#### [YOUR OBJECTIVE]
Copy the lines running from the one that contains "653x284 pixels." to the end of the entries below, exactly and with no pictures.

----- DATA IN THIS EXERCISE

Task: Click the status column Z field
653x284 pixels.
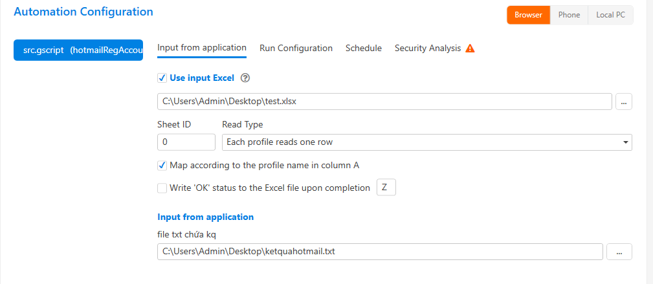Action: click(x=386, y=188)
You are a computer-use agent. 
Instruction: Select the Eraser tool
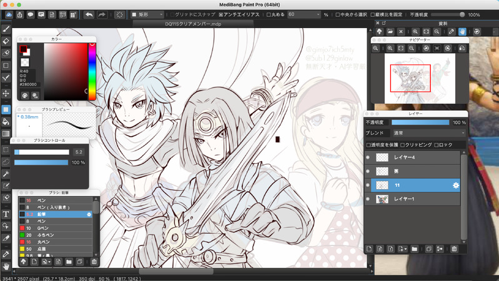[6, 41]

----------

#### [SOLUTION]
653x284 pixels.
Action: click(x=386, y=188)
You are a computer-use agent. 
Instruction: Select the Eraser tool
[6, 41]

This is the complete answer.